JOSEPH M. HOOD, Senior District Judge.
This matter is again before the Court upon its own motion to conduct screening, pursuant to 28 U.S.C. § 1915A and 1915(e), as well as to address the Motion to Dismiss filed on behalf of certain named and unnamed Kentucky State Police ("KSP") officers [DE 12]. Plaintiff Singleton has filed a Response [DE 21] to this Court's Order to Show Cause as to why his claims should not be dismissed [DE 22]. Having considered the response, the Court concludes that Plaintiff's claims should be dismissed over his objections for the reasons stated in its Order to Show Cause and as clarified and further set forth in this Memorandum Opinion and Order.
In response to the Court's Order requiring him to show cause why his claim should not be dismissed without prejudice in light of Heck v. Humphrey, 512 U.S. 447, 489-90 (1994) (holding that "a § 1983 cause of action for damages attributable to an [allegedly] unconstitutional conviction or sentence does not accrue until the conviction or sentence has been invalidated."), Singleton has directed the Court's attention to Wallace v. Kato, 549 U.S. 384 (2007), for the proposition that claims such as his should be stayed rather than dismissed pending resolution of the criminal matter even if they would impugn an underlying criminal conviction. The Court has examined Wallace and notes that it also holds that the Heck rule for deferred accrual "should not be extended to delay accrual or the running of the statute of limitations for actions which would impugn an anticipated future conviction." See also Hornback v. Lexington-Fayette Urban Cty. Gov't, 905 F.Supp.2d 747, 749 (E.D. Ky. 2012) (applying Wallace's holding in context of Fourth Amendment search and seizure claim.).

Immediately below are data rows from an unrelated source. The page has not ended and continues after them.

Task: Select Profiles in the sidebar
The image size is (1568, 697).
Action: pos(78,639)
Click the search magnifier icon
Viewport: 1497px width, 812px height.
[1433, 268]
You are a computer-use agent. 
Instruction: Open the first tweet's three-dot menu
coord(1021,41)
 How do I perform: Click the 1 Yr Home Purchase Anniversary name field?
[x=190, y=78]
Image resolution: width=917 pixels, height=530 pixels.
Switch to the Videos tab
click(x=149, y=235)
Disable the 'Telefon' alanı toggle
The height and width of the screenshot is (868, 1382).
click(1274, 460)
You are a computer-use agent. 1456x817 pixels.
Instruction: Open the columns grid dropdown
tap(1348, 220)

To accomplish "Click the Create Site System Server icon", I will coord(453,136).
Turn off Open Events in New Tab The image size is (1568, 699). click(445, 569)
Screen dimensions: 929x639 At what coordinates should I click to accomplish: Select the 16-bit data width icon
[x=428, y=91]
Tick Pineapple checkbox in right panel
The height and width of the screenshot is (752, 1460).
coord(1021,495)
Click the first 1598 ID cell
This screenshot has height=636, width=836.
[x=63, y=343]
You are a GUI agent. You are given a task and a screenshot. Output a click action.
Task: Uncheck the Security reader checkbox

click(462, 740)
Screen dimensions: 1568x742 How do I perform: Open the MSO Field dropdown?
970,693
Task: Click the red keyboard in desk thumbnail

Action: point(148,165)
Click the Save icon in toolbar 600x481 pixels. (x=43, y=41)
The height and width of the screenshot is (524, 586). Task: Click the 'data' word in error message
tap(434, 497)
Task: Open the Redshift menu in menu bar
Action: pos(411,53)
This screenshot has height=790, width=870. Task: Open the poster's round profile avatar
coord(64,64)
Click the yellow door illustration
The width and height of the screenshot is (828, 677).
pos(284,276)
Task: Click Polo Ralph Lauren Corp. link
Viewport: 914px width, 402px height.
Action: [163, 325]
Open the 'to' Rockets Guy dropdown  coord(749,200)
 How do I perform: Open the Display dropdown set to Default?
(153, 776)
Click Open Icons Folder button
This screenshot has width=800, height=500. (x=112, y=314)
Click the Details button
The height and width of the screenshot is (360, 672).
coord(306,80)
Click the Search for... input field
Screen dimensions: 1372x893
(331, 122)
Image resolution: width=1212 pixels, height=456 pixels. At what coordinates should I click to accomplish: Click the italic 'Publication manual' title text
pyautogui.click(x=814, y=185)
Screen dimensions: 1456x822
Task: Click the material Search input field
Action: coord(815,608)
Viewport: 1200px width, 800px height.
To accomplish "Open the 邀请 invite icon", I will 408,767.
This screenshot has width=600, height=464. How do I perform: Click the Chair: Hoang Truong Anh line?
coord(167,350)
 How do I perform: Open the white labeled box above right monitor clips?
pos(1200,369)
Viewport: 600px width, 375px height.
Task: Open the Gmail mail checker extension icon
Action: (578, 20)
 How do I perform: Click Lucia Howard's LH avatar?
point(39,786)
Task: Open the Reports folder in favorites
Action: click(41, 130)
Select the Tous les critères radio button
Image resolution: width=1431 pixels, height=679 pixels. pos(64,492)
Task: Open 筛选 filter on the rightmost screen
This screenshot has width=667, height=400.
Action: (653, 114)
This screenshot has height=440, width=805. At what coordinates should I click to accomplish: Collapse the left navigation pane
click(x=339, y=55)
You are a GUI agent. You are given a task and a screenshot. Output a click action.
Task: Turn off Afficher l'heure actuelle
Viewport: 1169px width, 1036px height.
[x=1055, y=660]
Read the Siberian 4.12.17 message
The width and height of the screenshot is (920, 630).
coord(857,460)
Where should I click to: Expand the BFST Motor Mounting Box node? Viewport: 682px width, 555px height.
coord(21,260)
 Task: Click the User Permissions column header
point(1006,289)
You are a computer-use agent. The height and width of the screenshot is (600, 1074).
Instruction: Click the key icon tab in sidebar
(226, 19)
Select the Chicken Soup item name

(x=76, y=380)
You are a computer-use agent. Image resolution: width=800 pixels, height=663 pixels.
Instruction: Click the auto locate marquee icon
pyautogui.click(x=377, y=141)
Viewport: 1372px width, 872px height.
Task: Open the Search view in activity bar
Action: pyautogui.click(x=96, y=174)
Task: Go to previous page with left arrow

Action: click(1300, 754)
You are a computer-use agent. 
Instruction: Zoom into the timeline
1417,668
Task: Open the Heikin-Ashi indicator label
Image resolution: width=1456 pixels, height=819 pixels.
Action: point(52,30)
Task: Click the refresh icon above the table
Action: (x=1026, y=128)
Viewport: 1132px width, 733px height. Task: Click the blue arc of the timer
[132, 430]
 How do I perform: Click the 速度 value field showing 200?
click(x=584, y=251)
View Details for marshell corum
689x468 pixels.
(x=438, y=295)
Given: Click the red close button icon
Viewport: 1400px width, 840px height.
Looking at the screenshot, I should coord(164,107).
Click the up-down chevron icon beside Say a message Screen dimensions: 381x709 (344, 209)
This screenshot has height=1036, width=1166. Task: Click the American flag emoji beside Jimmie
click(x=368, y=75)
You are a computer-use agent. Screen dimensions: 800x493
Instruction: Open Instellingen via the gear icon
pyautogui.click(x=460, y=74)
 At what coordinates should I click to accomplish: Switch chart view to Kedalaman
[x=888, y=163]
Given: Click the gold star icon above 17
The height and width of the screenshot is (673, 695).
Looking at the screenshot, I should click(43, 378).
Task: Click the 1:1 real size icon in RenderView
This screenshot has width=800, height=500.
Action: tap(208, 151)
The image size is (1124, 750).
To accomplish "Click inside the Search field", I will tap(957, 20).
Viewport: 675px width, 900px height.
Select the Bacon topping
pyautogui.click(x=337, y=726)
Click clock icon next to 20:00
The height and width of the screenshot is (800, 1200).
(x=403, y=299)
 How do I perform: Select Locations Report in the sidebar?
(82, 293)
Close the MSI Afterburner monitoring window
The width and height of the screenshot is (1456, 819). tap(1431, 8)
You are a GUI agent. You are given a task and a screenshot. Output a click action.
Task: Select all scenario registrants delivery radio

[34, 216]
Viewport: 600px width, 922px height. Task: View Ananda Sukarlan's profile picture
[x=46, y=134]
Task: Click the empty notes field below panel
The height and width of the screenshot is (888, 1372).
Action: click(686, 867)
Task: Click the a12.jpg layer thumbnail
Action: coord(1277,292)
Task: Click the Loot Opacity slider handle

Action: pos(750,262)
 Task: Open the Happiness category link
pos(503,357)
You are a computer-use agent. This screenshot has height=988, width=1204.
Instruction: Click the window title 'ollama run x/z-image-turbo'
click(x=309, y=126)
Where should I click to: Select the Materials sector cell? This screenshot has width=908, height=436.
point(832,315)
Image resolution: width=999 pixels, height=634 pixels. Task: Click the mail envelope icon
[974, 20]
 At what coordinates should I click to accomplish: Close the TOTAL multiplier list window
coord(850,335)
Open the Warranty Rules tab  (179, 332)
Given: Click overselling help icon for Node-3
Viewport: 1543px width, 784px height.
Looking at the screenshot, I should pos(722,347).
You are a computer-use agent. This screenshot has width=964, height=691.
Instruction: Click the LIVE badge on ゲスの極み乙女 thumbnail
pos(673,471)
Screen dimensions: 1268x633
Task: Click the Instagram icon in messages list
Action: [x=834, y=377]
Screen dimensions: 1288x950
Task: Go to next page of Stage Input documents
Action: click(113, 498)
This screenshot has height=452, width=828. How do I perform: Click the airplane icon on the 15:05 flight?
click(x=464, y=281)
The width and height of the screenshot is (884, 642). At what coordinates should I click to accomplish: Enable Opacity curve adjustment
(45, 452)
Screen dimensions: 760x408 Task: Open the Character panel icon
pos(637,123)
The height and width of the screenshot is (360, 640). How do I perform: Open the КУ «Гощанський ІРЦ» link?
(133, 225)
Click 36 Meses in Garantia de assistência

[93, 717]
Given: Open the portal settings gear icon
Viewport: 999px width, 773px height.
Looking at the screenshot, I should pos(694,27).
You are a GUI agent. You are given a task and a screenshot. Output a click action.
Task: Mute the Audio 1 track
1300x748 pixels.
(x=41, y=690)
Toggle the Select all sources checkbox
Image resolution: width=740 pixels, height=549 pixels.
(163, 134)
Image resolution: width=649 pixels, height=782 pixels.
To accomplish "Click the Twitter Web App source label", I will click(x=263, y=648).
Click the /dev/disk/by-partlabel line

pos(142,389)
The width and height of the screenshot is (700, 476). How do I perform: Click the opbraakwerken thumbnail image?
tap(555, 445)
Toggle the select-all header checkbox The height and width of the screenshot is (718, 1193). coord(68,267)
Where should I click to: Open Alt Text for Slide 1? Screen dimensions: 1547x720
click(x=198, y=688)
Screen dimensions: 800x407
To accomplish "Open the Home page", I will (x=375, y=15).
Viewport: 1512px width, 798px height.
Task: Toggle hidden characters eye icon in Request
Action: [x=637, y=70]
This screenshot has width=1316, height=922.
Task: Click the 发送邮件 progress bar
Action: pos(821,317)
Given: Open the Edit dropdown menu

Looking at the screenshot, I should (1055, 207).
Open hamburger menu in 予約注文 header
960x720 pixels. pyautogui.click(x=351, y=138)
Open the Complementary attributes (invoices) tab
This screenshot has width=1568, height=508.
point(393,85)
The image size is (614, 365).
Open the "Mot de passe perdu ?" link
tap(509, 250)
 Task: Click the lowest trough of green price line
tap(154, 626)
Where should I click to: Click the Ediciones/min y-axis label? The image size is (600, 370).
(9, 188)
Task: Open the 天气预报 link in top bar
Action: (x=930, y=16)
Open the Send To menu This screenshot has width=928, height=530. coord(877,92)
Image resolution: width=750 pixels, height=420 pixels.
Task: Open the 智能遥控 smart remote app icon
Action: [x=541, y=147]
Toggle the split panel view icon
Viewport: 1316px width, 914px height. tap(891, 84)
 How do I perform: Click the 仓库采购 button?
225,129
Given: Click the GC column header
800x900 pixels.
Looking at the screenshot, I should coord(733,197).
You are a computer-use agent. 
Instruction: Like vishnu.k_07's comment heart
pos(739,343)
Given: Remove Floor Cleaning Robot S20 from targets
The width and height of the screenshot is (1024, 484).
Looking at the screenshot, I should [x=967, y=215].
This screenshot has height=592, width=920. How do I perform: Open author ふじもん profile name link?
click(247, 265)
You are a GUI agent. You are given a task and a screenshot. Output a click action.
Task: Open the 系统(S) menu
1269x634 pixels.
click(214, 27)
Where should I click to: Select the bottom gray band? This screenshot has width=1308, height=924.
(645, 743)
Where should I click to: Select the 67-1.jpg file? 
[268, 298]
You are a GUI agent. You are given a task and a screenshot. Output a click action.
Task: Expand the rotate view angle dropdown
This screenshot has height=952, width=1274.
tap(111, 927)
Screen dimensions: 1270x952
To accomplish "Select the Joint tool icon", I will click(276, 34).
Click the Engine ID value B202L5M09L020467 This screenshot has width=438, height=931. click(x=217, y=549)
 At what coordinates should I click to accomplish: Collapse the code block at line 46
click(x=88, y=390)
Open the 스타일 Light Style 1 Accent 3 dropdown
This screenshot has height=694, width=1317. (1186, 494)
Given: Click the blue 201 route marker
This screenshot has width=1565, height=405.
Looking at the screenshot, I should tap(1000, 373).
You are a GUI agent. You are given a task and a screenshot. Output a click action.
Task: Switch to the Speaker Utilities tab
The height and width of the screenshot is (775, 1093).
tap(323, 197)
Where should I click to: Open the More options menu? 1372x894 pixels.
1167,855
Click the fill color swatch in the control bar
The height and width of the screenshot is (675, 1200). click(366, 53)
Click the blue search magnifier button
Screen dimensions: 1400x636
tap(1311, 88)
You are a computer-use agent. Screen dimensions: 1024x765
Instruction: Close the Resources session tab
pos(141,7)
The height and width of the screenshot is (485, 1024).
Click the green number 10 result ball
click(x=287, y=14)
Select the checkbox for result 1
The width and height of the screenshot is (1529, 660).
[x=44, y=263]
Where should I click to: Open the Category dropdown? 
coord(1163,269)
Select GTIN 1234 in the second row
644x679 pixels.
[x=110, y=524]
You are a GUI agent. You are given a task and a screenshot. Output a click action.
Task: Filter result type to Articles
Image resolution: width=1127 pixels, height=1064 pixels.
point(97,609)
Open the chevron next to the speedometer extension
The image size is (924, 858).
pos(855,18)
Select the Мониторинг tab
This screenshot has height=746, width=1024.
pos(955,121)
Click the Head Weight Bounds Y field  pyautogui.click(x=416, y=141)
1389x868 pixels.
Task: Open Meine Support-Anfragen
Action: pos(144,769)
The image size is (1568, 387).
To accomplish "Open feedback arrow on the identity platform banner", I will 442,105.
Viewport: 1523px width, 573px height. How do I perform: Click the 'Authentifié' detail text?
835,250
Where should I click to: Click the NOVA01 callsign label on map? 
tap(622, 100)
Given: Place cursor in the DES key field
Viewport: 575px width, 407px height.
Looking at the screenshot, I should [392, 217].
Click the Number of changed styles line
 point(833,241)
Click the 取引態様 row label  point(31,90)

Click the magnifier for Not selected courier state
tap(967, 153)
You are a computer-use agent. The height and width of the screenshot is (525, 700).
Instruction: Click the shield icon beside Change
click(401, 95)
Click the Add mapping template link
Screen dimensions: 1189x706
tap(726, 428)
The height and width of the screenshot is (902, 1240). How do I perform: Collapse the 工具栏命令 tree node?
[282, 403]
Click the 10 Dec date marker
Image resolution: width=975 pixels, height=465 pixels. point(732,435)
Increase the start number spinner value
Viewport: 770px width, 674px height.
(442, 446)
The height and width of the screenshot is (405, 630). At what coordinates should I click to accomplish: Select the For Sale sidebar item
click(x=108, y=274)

Thus, while Singleton would have this Court determine that his action is not on hold by virtue of the holding of Heck v. Humphrey or that it should be placed on hold rather than dismissed by virtue of Wallace, neither argument is sufficient to salvage his claims. Plaintiff has persuaded the Court that he may proceed with the instant suit without further delay, but that is the end of the matter. He insists that his 42 U.S.C. § 1983 claims have accrued and, upon further consideration, the Court agrees.
Because all of the facts underlying Singleton's cause of action were complete and known or could have been known to him at the time of the investigatory actions of which he complains, the statute of limitations began to run at the latest on June 12, 2012.
The Court concludes that his federal claims pursuant to Fed. R. Civ. P. 12(b)(6) should be dismissed because the one-year statute of limitations applicable to Plaintiff's claims now bars his claims. While it is appropriate for the Court to resolve the matter at this time, the Court concludes that it may do so only after permitting Singleton an opportunity to be heard with respect to this argument. His claims shall be dismissed with prejudice unless he can show cause why the Court should not do so. Singleton should limit any response, if he has one, to the issue of accrual of his § 1983 claims and the running of the statute of limitations.